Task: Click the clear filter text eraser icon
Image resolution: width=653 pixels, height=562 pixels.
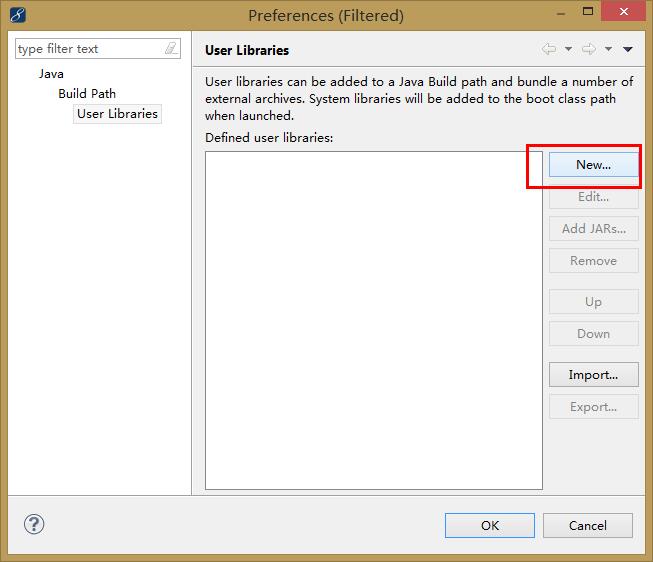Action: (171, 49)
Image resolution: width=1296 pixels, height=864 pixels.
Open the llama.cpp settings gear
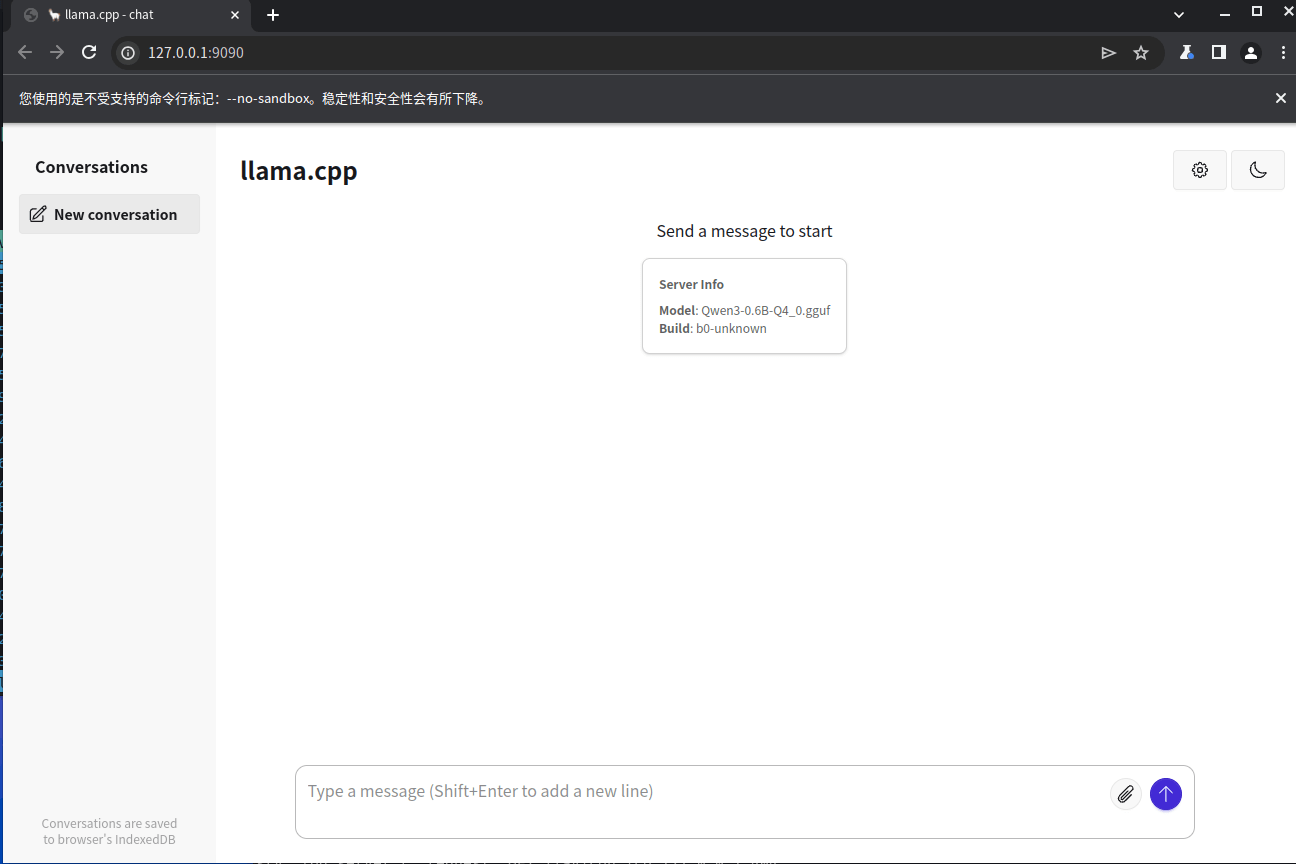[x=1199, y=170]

INSTRUCTION | Lay out the records from the line containing "Image resolution: width=1296" through the end as a JSON list of strings, one string per line and no blank lines. Leave the pictures out.

RESPONSE |
[
  "Image resolution: width=1296 pixels, height=864 pixels.",
  "Open the llama.cpp settings gear",
  "[x=1199, y=170]"
]